Diagnóstico ambiental foi feito pelo governo paulista em plano de controle da poluição veicular

 

Documento recomenda inspeção veicular e estímulo a bicicletas e coletivos; há quem defenda restrição dura

EDUARDO GERAQUE
DE SÃO PAULO

Para colocar a poluição do ar nos eixos, as viagens de carro na Grande São Paulo precisariam cair 26%.

O diagnóstico foi feito pelo governo paulista por meio do Plano de Controle de Poluição Veicular 2014-2016, aprovado há seis meses pelo Conselho Estadual de Meio Ambiente.

Principal vilã da má qualidade do ar em São Paulo, a frota de automóveis não para de crescer --só a capital ganhou 400 mil em três anos.

Ao mesmo tempo, a poluição por ozônio, provocada especialmente por carros, está em patamar alto na Grande SP: em 2014, esse poluente ultrapassou os limites seguros para a saúde em 43 dias, contra 12 dias em 2008.

O documento que aponta a necessidade de reduzir 3,3 milhões viagens diárias --de um total de 12,6 milhões-- não menciona soluções radicais para atingir a meta.

Recomenda medidas como inspeção veicular metropolitana e estímulo ao transporte coletivo e bicicletas.

Há especialistas, porém, que defendem pedágio urbano e ampliação do rodízio.

Engenheiro, sociólogo e pesquisador da ANTP (associação de transportes públicos), Eduardo Vasconcellos diz que os obstáculos para as recomendações ambientais são principalmente políticos.

"A redução de 26% é fisicamente possível, no sentido de as pessoas poderem encontrar formas alternativas de deslocamento.
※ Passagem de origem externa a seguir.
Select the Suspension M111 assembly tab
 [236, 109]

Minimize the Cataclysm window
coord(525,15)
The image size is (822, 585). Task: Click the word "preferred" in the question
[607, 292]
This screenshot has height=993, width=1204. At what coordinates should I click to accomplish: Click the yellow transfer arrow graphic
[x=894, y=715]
É preciso ver se as reduções são politicamente viáveis e quais seriam os meios para atingir isso."

O alvo do governo é principalmente a poluição por ozônio, gás tóxico que se forma na atmosfera por meio de uma reação química entre a luz do sol e substâncias eliminadas por carros e motos.

A longa exposição ao ozônio pode causar agravamento dos sintomas da asma, deficiência respiratória e diversas complicações pulmonares e cardiovasculares.
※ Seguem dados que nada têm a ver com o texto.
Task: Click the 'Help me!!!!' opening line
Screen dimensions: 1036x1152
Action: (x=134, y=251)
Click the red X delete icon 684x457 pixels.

Estimativas do Instituto Saúde e Cidadania indicam que 62,5 mil pessoas vão morrer na cidade de São Paulo em 15 anos por causa da poluição.

Consultor e ex-presidente da Cetesb, Alfred Szwarc diz que a estimativa estadual tem simbolismo, ainda que baixar viagens de carro seja difícil no curto prazo. "Temos, com clareza, o tamanho do desafio que precisa ser resolvido."